Discussion in 'other anti-malware software' started by Graphic Equaliser, Nov 13, 2004.

Thread Status:
Not open for further replies.
  1. Cassy

    Cassy Registered Member

    Joined:
    Jan 8, 2010
    Posts:
    6
    Thanks!

    Whatever I end up doing on my other 2 machines, at least I'll think carefully about un-exempting it on my Asus!

    Thanks again.
    C.
     
  2. Graphic Equaliser

    Graphic Equaliser Registered Member

    Joined:
    Nov 5, 2004
    Posts:
    421
    Location:
    London England UK
    %system%acovcnt.exe was put in the exemptions list because I have an Asus laptop and it must have been irritating me with alerts! If you don't have an Asus, then you can safely remove it from the exempt keys and filespecs list. You can also remove %bootdrv%mjutq.bat since this was for a utility program that no longer uses the root directory for temporary storage.

    P.S. Thanks Han for "holding the fort" while I dawdled, thinking this thread had become "dead".
     
  3. Alan Baxter

    Alan Baxter Registered Member

    Joined:
    Mar 14, 2007
    Posts:
    35
    The lack of questions may be due to the reliability of the program. I still run it all the time in Accept mode as a monitor, but I haven't had any issues for a long time. Stay subscribed to this topic, Mark. :D
     
  4. Graphic Equaliser

    Graphic Equaliser Registered Member

    Joined:
    Nov 5, 2004
    Posts:
    421
    Location:
    London England UK
    You must be running mjrw in accept mode. Change to prompt mode and mjrw will undo registry changes before prompting you something changed. In the case of files being added to the system, the prompt allows you to quarantine the files. When a registry change is accepted, it is re-applied to the key.
     
  5. HAN

    HAN Registered Member

    Joined:
    Feb 24, 2005
    Posts:
    2,098
    Location:
    USA
    Mature: It's a great program. Very "tweakable". If you decide to move to Prompt mode, keep in mind that if some items that are safe bother you too often, you can exempt them.

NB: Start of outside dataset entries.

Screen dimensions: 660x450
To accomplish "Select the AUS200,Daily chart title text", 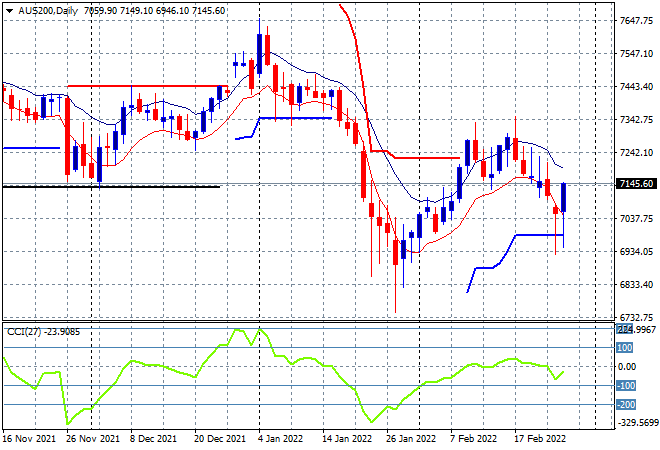I will (48, 11).
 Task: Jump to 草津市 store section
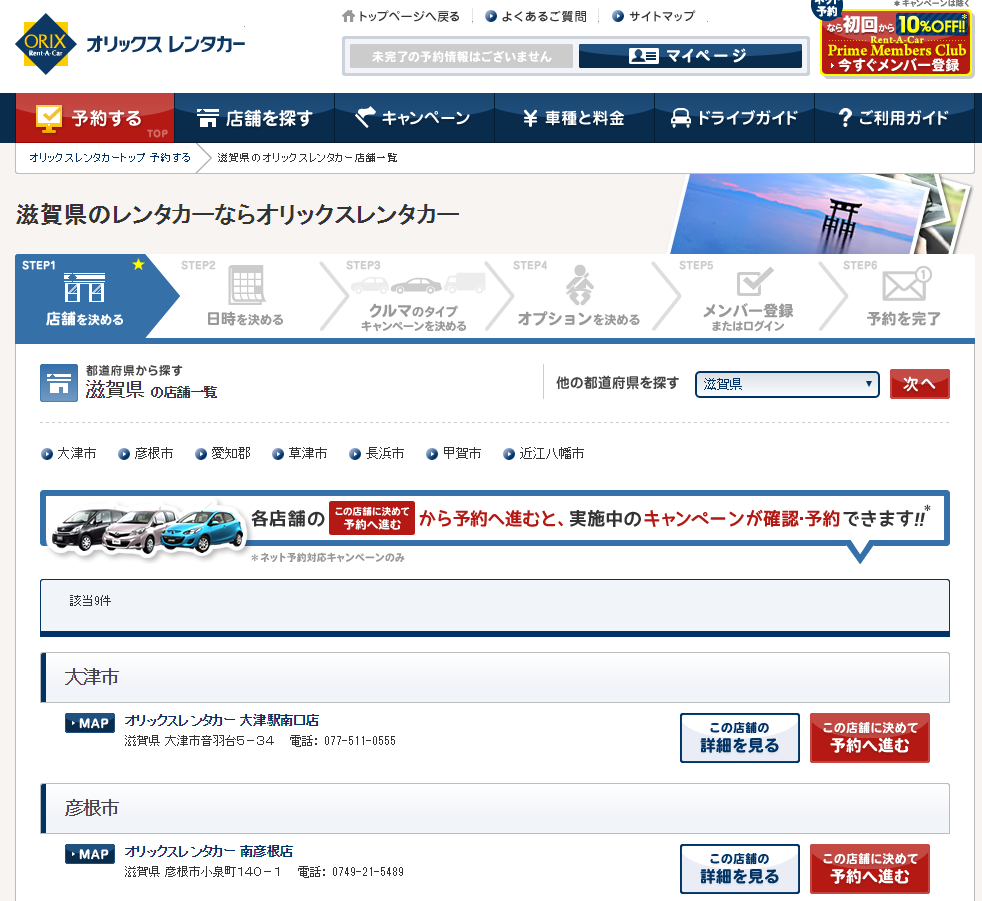coord(307,454)
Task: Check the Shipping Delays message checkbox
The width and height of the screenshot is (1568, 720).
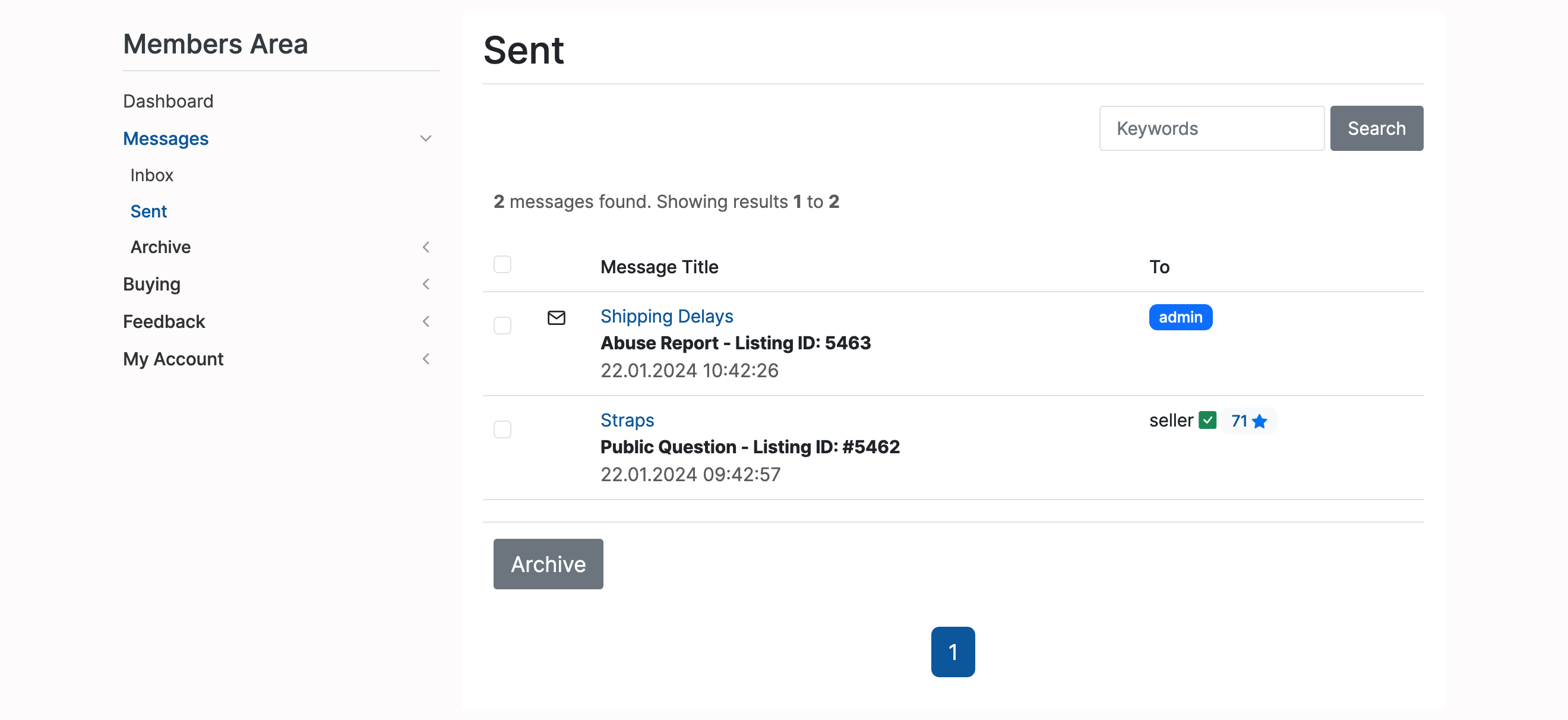Action: (502, 326)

    Also, something to keep in mind on Prompt mode is Windows/Microsoft Update. I would advise going into Accept mode at least temporarily when doing this. It will prevent you from accidentally messing up the updates (lots of things change and Reg Watcher may alert on many of the changes.)

    GE: Your welcome! :)
     
  6. Graphic Equaliser

    Graphic Equaliser Registered Member

    Joined:
    Nov 5, 2004
    Posts:
    421
    Location:
    London England UK
    The problem with undoing file system changes has been discussed before. It would require too great a resource usage in order to protect any changes that may befall, for example, the windows system directory. One would have to store copies of all ~2,000 files (many larger than a megabyte) when mjrw started up. This would twonk your system at every startup. Even doing CRCs would put heavy strain on the system at startup. I have calculated on my "lean and mean" system, mjrw is protecting over 364 MBytes of files in the windows\system32 directory alone! How long does it take to copy 2,000 files occupying that much space on your system!?! As it stands, mjrw does pick up any changes to the file system in the directories you specify in the keys and filespecs list, and can quarantine additions, but it cannot undo changes at byte level to system files, and it cannot put back deleted files or directories. The HIPS you mention must hook into the file system at a lower level than mjrw, in order to pre-empt every single file read/write access in the system. I should imagine that such a solution would slow down the PC to some extent, something which mjrw manages to avoid doing!
     
  7. HAN

    HAN Registered Member

    Joined:
    Feb 24, 2005
    Posts:
    2,098
    Location:
    USA
    Mature: Registry Watcher is GE's baby. I'm just a big fan of his app.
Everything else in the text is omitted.